Few readers will need reminding that the valuation of private equity portfolios has become a hot topic. Much of the recent debate that has arisen around the process of valuing private companies in a private equity fund's portfolio stems from the broader debates that have centred on transparency. Regulators and investors alike have been pushing for better disclosure on the part of any entity into which an investor can commit capital and in this context the limited partnership structure of a private equity fund has been put under close scrutiny. As these groups began to better acquaint themselves with a closed end investment product with a ten-year life span, so the relative opacity throughout the fund's life cycle became a source of concern.
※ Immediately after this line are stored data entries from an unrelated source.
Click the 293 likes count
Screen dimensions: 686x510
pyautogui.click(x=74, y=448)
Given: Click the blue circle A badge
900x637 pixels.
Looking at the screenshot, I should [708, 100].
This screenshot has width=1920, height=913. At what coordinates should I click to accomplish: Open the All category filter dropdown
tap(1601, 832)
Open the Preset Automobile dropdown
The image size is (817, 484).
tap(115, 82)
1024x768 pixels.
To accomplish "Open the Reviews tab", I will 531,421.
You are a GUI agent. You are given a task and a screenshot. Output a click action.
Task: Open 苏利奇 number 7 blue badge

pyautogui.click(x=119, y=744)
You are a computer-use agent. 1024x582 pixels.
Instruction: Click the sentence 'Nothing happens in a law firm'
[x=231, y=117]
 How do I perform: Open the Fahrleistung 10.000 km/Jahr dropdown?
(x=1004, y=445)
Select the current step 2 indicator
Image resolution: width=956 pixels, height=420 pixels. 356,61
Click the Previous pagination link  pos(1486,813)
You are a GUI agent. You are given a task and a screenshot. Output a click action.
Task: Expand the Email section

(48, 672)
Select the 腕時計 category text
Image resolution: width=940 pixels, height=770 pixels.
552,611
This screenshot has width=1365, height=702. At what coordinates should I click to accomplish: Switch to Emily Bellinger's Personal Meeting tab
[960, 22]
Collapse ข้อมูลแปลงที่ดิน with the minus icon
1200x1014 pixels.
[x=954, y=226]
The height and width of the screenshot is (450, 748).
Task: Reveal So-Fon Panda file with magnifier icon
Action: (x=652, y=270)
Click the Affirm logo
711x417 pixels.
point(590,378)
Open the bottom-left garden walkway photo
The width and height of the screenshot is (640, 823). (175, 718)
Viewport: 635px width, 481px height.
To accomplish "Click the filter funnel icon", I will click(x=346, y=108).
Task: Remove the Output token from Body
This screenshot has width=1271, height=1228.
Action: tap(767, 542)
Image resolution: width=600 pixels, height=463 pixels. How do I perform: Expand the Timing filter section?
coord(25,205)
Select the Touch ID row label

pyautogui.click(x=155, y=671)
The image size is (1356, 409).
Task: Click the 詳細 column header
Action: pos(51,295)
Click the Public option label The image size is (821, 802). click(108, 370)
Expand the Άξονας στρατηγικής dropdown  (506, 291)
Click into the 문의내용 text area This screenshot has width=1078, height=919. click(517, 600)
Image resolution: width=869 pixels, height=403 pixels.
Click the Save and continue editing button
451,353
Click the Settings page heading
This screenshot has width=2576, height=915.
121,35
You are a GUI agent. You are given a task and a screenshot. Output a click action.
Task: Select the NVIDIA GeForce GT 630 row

Limited partners are today much more keen on seeing more granular information on a fund's composition, and as more mainstream institutional investors invest in private equity, so the expectation that private equity will conform in no small part to other more mainstream asset classes in terms of information quality, frequency and – crucially – accuracy – increases. And this mantra of consistency and clarity seems pretty hard to rebut – especially if you are a general partner.
But there are some significant reasons to at least pause before embracing a set of reporting and valuation guidelines – whether you are an LP or a GP. If you are the latter, there are both strategic and operational concerns. For one, the regular revaluation of portfolio companies using a fair value model, rather than holding at cost (or subsequent financing round), means a fund's performance profile is going to fluctuate – with possibly negative implications for not just fund raising but also secondary sales and general LP sentiment. A private equity firm is also going to have to build the capacity to regularly capture, collate and distribute the required information. That means investment in people and systems.
Likewise, if you are an LP you are going to find that your allocation models are going to have to accommodate far more volatile private equity metrics – not only obliging greater maintenance and supervision but also prompting greater scrutiny from trustees and investment committees (not a bad thing in itself, but an issue nonetheless).
Which all perhaps serves as a useful reminder that the key people who need to know how a fund's portfolio is performing are the limited partners who invest in it and the general partners who manage it. So long as these two groups have agreed a set of rules by which the value of the portfolio is calculated (and that these are then adhered to) and that the LPs have the means to monitor these valuations (reviewing, not approving, each quarter in an audit-style committee) then surely the key part of the valuation mission has been accomplished. VDO: valuation debate over.